Excerpted data:
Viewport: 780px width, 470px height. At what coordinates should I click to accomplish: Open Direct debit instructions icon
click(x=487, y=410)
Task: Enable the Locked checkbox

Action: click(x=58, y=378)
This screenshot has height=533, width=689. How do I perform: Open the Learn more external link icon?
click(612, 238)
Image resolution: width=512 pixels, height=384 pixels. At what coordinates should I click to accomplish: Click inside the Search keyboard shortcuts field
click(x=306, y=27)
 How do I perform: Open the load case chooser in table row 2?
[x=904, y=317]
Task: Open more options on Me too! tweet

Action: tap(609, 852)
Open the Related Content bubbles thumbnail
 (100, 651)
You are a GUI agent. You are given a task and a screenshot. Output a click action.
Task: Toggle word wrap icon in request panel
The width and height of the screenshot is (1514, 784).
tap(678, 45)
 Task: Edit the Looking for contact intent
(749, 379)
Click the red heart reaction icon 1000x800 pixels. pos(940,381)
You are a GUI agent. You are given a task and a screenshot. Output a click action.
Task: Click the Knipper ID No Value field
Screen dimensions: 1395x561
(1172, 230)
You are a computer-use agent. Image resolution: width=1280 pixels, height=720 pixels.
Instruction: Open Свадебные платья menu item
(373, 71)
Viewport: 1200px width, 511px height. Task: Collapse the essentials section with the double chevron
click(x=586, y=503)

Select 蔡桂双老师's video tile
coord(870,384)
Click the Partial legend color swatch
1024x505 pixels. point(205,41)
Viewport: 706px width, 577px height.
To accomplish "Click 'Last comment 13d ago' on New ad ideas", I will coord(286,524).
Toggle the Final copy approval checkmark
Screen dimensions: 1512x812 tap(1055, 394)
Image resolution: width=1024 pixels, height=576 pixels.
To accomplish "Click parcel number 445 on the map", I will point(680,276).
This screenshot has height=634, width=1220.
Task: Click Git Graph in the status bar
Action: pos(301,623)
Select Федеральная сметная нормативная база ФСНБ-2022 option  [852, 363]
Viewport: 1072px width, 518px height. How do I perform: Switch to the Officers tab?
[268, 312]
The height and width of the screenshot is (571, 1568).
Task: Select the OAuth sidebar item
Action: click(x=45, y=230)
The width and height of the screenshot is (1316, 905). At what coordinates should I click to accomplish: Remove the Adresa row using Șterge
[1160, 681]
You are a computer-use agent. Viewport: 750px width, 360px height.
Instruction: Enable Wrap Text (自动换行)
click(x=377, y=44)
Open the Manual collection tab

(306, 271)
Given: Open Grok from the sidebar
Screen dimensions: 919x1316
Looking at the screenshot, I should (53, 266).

What to do:
Report how many lines in the records hold the word "computer", giving the number and nothing else.

Answer section:
2